- _DATA EXTRACTS_
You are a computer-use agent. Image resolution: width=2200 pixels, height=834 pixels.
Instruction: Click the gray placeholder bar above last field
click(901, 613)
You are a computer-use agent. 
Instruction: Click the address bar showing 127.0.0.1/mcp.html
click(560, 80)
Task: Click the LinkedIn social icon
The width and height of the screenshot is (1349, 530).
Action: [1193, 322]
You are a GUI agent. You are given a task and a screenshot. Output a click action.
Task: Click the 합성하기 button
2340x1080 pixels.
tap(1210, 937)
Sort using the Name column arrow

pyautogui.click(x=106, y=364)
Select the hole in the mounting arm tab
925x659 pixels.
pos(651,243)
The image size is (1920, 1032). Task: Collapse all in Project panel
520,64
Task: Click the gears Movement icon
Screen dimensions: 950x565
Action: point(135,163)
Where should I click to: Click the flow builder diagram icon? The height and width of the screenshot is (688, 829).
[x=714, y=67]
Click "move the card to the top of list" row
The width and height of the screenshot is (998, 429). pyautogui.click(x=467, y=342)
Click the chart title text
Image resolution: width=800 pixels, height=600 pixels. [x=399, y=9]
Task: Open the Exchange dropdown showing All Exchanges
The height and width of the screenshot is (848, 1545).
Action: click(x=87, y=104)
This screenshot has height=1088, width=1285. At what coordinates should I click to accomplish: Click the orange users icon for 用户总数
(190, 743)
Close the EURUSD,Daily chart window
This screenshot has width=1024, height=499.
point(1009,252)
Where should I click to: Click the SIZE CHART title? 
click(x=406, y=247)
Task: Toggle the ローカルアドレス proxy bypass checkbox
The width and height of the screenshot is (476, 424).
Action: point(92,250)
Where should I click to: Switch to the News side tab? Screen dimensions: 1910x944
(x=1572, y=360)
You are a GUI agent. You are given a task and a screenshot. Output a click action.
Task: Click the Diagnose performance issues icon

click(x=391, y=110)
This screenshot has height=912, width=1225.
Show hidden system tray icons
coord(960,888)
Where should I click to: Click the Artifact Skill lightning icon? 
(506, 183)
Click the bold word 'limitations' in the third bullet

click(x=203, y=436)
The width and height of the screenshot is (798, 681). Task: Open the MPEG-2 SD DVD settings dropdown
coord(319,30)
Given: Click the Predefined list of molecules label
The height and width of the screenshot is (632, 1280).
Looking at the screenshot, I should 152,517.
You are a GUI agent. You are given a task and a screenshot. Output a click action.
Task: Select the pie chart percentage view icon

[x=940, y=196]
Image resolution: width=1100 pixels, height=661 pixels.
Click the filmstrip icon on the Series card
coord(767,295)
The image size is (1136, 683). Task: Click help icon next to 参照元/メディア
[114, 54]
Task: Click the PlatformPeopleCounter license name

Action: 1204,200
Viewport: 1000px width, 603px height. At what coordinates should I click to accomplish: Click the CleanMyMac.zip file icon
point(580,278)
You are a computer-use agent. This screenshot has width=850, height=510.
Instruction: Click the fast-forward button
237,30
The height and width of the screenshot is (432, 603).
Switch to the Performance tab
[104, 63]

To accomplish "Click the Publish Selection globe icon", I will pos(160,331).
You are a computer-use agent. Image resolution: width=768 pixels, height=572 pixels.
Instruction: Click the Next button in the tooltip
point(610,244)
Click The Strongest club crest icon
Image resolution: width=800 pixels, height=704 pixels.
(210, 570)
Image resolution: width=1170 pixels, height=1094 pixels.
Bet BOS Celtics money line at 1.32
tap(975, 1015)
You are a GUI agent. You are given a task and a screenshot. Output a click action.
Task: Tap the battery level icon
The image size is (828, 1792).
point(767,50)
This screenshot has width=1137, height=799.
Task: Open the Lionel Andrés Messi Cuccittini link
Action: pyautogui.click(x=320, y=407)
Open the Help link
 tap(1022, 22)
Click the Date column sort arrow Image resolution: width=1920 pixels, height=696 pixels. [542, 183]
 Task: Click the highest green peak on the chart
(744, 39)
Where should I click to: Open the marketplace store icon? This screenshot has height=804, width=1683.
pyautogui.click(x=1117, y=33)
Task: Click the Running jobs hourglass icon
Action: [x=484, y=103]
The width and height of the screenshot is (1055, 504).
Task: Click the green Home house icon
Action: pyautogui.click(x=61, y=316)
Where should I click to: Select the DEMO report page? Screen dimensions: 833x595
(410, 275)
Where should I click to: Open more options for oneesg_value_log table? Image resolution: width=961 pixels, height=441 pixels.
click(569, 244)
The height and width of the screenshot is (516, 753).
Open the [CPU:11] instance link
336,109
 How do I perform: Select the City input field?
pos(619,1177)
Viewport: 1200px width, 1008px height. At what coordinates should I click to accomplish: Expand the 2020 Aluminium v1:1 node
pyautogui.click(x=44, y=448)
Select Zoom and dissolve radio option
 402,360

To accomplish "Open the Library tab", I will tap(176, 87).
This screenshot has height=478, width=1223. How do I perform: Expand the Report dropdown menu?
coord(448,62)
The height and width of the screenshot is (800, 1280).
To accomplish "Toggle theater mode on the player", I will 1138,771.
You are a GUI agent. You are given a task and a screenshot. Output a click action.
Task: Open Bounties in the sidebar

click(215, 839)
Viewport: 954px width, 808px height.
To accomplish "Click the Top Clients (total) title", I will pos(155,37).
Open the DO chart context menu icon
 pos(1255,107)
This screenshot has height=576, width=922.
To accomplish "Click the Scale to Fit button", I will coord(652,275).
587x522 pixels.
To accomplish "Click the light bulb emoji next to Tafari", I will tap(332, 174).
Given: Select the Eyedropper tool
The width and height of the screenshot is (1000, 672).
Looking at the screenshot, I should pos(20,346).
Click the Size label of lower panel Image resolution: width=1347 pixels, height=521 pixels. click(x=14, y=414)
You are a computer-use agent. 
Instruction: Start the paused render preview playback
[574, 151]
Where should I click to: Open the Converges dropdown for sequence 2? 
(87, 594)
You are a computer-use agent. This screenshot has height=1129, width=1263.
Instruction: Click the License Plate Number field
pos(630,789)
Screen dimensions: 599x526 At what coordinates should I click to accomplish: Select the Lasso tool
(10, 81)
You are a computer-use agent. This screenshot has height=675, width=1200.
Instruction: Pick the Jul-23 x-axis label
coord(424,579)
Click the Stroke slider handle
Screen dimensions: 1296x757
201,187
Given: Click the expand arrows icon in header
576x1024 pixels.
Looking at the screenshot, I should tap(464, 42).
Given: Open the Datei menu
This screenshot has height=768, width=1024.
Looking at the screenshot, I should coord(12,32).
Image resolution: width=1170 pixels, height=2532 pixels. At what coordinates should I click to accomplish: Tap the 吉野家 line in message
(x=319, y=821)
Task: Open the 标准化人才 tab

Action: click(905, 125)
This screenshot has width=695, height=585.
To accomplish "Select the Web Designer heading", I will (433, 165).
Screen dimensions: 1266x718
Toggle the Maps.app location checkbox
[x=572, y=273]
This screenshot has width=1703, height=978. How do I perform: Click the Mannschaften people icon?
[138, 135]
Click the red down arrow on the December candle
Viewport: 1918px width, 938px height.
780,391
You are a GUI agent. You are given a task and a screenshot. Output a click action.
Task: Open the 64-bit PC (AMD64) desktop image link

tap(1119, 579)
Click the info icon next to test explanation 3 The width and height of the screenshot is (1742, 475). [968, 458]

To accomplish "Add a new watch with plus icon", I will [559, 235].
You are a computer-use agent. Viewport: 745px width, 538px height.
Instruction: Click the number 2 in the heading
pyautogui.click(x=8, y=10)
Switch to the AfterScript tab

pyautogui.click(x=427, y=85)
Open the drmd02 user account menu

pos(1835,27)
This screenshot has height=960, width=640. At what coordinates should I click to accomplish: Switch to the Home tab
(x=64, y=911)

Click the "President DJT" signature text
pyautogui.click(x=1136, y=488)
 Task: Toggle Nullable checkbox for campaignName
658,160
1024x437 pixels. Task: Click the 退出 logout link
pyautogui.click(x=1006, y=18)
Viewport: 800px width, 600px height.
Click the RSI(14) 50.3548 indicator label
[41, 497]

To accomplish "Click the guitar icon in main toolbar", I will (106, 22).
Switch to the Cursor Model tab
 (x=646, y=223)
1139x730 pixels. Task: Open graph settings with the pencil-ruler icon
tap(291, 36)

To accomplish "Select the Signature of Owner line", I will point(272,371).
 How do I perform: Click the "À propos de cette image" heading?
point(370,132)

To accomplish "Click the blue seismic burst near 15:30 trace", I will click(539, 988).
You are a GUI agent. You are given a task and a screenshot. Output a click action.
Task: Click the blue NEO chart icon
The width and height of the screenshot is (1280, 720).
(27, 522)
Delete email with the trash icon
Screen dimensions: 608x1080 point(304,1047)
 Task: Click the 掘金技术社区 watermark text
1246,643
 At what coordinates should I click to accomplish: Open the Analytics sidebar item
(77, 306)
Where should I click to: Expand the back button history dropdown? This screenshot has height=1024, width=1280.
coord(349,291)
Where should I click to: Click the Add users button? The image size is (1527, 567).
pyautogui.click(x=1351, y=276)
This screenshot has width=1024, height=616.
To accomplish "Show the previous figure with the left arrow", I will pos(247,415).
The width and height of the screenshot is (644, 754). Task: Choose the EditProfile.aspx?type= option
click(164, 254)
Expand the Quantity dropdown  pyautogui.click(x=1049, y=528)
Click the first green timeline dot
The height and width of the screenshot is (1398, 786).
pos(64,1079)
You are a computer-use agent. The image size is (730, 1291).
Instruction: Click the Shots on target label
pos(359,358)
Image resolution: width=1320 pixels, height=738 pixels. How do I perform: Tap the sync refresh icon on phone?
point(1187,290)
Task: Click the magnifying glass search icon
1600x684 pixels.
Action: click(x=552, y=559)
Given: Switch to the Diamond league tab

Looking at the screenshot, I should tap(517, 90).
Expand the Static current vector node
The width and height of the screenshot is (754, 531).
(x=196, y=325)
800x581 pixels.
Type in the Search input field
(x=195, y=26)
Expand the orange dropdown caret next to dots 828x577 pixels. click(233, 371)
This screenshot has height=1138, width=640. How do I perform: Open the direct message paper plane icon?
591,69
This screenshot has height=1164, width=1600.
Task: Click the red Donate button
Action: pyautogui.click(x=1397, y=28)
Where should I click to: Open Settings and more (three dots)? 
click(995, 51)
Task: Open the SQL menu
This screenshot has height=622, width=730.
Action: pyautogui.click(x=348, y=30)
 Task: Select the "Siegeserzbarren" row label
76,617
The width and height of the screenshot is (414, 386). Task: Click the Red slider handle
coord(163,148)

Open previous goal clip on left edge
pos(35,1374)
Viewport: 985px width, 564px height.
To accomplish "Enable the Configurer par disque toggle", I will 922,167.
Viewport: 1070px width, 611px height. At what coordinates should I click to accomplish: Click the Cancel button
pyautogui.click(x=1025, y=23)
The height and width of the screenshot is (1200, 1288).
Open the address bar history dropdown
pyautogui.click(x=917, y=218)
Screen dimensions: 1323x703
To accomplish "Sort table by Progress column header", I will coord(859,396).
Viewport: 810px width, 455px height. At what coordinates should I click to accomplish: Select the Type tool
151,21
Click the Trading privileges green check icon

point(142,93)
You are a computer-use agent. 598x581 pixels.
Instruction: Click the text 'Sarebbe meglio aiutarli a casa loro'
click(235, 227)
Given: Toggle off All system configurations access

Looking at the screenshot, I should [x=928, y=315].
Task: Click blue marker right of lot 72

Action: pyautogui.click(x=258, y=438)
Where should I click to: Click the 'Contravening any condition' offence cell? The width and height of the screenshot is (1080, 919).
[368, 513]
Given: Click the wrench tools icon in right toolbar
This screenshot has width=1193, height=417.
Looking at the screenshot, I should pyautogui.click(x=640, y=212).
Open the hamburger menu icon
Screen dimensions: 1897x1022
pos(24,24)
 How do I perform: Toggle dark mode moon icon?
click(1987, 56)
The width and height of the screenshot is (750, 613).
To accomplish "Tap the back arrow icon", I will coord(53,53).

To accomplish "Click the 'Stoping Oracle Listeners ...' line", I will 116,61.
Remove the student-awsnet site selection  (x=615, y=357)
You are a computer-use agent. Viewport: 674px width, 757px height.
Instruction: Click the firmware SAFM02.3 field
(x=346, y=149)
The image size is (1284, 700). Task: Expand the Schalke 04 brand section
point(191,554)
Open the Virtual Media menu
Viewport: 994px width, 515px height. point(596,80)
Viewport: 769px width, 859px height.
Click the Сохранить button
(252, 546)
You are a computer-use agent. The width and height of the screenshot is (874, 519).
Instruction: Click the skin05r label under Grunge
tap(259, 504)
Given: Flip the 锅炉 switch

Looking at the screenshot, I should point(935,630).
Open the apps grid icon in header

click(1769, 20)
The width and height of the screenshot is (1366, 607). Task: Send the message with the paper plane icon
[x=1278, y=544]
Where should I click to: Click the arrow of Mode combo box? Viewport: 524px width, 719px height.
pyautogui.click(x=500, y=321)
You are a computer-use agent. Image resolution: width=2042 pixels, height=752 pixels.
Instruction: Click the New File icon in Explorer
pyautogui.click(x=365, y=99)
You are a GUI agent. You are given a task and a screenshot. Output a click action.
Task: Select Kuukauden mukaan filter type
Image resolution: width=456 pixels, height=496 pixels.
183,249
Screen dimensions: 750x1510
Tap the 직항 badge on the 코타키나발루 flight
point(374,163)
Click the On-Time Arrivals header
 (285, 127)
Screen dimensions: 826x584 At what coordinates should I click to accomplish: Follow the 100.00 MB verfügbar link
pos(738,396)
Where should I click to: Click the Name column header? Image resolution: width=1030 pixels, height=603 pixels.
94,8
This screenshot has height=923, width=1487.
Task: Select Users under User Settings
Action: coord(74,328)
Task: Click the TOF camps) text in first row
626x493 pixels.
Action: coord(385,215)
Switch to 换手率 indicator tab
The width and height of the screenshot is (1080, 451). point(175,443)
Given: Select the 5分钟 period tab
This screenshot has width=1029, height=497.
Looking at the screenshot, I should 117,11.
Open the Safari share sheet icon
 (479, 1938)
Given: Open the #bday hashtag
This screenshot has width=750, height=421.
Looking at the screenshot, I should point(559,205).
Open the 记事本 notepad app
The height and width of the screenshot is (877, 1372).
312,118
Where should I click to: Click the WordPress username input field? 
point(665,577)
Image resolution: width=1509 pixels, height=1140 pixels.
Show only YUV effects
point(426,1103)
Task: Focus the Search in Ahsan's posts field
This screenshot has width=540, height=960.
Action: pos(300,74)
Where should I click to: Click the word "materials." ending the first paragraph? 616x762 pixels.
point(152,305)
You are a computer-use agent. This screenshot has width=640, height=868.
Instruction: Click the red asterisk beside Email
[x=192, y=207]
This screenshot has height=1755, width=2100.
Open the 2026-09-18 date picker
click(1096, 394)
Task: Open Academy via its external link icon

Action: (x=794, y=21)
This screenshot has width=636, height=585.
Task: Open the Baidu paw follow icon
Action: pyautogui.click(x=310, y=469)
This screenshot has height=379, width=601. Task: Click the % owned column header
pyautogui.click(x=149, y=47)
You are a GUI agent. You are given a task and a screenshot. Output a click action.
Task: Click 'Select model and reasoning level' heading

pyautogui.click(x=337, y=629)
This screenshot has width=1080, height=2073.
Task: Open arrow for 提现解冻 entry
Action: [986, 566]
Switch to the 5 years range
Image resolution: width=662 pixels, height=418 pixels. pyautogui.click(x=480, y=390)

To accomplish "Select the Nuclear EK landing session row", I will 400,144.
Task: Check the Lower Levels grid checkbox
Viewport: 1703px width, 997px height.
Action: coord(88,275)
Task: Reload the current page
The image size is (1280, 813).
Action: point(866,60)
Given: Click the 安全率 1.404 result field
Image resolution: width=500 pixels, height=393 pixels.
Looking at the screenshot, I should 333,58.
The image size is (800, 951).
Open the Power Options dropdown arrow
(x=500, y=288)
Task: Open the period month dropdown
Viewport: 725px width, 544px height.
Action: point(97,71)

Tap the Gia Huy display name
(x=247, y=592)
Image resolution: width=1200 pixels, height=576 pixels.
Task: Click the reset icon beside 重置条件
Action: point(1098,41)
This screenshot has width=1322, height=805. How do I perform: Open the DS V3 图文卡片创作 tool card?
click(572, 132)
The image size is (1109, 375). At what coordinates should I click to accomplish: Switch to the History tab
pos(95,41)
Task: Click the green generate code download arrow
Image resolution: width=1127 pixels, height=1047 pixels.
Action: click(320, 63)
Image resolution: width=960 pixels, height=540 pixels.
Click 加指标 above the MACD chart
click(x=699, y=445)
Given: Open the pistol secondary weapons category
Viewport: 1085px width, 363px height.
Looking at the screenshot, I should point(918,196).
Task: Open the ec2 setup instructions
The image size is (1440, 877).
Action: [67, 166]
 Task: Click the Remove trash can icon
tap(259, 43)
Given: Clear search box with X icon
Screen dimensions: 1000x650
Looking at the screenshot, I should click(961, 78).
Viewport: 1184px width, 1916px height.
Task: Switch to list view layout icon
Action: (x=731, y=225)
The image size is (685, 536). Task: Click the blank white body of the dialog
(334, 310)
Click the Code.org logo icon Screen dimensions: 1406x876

- _THE TASK_
Throughout the material above, find lines holding the word "current", then copy them.

- _TASK RESULT_
Expand the Static current vector node
Task: Reload the current page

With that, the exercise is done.